A 2003 TUC study found jobs could be making menopause symptoms worse, so you should allow for practical changes for affected employees to help them fulfil their potential. Menopause is covered under the 2010 Equality Act, so make sure your organisation can offer reasonable adjustments to those experiencing symptoms – there have already been a number of legal cases in this area.

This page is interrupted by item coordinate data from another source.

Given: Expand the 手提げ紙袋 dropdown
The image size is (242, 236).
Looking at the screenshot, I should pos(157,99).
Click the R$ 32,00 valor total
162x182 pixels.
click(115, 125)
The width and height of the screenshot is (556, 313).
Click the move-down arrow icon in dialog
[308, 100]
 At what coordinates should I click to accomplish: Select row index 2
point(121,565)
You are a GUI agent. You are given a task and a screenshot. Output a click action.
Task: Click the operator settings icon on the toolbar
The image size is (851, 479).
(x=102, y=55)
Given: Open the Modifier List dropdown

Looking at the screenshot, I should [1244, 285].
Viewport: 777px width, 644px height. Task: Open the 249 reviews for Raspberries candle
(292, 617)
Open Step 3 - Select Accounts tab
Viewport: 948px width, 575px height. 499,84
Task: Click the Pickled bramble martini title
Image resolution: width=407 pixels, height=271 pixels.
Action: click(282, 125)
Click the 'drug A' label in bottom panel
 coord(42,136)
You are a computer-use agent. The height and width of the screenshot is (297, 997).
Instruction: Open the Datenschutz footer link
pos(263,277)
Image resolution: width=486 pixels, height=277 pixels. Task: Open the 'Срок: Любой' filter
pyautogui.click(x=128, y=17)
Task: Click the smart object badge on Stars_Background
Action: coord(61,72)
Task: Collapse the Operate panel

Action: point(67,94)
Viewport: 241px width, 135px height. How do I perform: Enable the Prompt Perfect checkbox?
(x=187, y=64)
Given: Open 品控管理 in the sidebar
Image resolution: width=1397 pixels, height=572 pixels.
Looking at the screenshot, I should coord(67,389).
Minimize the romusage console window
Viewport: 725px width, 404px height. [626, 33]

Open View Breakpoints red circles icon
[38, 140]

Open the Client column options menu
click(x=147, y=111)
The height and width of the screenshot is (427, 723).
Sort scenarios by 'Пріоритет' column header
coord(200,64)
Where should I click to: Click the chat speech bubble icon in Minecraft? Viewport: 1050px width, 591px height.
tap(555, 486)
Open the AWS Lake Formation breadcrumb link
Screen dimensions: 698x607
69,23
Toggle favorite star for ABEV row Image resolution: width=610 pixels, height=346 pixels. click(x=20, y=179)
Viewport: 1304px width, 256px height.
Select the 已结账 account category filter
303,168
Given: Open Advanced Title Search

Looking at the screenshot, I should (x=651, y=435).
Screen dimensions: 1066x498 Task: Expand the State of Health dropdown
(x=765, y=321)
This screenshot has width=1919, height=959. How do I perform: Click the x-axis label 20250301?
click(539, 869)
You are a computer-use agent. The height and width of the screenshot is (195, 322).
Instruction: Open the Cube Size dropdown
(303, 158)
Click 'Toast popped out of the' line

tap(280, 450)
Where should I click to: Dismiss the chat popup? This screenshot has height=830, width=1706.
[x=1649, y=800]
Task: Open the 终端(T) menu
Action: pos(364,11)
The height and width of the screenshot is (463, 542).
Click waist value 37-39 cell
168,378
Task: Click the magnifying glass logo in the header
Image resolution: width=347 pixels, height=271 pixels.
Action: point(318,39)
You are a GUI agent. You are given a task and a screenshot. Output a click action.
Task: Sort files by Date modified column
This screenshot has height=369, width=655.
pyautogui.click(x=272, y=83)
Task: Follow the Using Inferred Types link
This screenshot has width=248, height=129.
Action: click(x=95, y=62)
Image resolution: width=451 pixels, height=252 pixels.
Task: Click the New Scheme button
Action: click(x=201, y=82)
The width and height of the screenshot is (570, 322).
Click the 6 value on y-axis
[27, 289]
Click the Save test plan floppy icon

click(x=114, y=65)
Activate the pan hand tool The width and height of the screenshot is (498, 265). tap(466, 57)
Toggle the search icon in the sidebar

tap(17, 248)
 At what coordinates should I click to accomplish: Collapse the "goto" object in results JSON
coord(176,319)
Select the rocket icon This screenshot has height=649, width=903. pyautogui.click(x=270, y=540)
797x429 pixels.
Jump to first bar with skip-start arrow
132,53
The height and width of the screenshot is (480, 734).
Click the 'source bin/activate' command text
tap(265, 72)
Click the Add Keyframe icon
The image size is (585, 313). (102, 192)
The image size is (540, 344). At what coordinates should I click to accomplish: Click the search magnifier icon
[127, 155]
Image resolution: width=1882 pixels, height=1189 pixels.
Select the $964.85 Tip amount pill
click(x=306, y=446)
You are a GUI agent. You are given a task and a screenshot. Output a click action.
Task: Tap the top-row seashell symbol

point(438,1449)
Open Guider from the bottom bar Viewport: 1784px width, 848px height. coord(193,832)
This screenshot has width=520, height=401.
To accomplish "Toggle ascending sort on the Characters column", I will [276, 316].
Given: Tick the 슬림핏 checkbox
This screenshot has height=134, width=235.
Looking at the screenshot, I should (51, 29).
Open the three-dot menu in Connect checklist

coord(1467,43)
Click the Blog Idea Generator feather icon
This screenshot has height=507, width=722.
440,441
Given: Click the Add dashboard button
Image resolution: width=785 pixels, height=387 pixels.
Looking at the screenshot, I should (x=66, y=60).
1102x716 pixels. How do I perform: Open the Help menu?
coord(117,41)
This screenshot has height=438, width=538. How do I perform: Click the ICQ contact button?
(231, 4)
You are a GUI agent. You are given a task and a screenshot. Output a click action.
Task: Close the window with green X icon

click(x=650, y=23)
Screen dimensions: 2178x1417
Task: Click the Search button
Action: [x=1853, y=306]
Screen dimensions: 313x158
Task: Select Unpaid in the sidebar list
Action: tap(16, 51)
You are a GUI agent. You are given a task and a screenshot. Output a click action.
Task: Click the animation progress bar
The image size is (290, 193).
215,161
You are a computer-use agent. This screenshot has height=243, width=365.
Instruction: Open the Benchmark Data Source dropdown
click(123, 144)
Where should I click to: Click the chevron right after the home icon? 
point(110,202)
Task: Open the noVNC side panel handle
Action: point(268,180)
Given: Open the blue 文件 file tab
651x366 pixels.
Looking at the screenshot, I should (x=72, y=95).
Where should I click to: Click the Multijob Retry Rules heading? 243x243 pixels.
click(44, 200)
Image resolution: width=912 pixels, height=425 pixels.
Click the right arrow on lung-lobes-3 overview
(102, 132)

- Reviewing workplace temperature and ventilation. Offer desk fans, plus the chance to relocate near an opening window and/or away from a heat source
- Ensuing access to cold drinking water
- Having convenient washroom and changing facilities
- Allowing uniform flexibility, eg thermally comfortable fabrics, optional layers and other items
- Providing rest areas and spaces to walk around on breaks, and a quiet room to assist management of more severe symptoms
Flexible working should also be offered, giving those with menopause symptoms the chance to remain in work rather than feeling that they can no longer continue in their role. Giving people the option to spend more time working from home, reducing travel, working different (or fewer) hours, reducing responsibility levels, and being understanding if they need to leave suddenly will make a big difference.
Overall, the most important action to take is to open up spaces for conversations, so those who have menopause symptoms – no matter their age or situation – are confident speaking with managers, HR professionals or occupational health teams about it. Providing everyone in your organisation with the education, policies and options to make living through this stage easier will benefit you and your employees.